Gerard did something else I love. She put the hero’s masculinity in question—giving him a face she likens to Opie and a heroine reaction both surprising and embarrassing. Let’s just say there was no swooning. Laughter? Yes. Swooning? No. Given that he is to be her bodyguard, this less than overwhelming picture of him is daring on Gerard’s part. She goes on to create a sexy, but flawed character—emotionally uncertain, inexperienced in private security, etc. His quiet competence—growing throughout the story—ends up casting a much larger—undoubtedly alpha—presence than any stereotypical tall, dark and dangerous description could have. Some grade A characterization.

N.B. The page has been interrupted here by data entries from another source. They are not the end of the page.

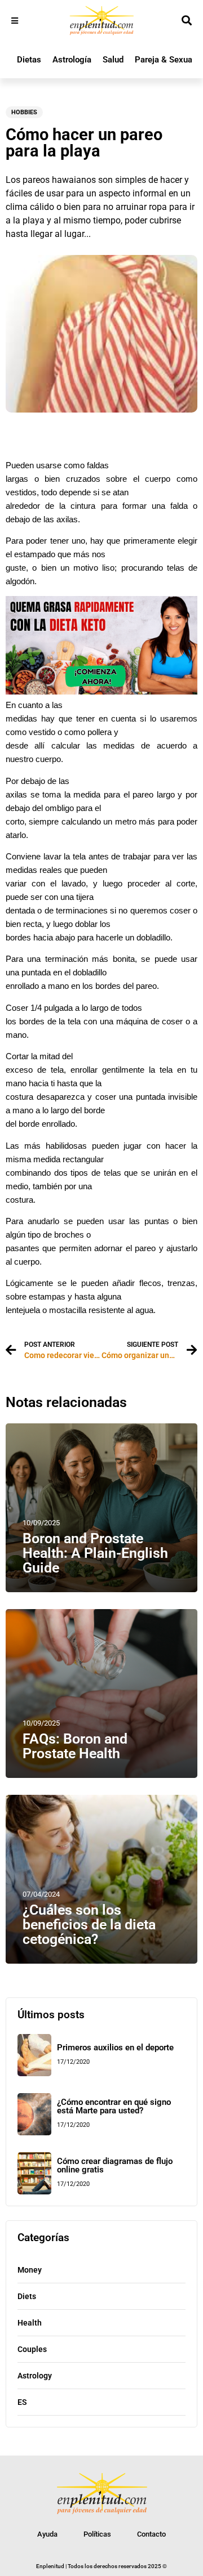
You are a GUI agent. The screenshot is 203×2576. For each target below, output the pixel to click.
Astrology (34, 2375)
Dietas (29, 60)
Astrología (71, 60)
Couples (32, 2349)
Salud (113, 60)
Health (29, 2322)
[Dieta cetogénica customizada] (101, 691)
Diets (26, 2296)
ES (22, 2402)
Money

Gerard’s heroine, a rock star in need of a bodyguard, also defies stereotype. Instead of hiding a simple, down-home girl underneath the flash, Gerard embodies her with a sharp business instinct and easily makes the distinction between the girl’s business and her personality. Brockmann fans will recall the over-the-top persona Cosmo’s love interest (Jane) sported in Hot Target. Outwardly, Jane presented herself one way, while hiding her true self from all but one or two individuals. Gerard does not take this tack. Instead, she makes the rock star stuff business and gives her heroine enough good sense to stand as who she is—without embarrassment.
Over The Line is an excellent addition to Gerard’s Bodyguard series. Having stumbled on this author—picking up my first book by her on an impulse buy with zero knowledge of her work—I am thrilled beyond words at finding a new auto-buy author. Love that.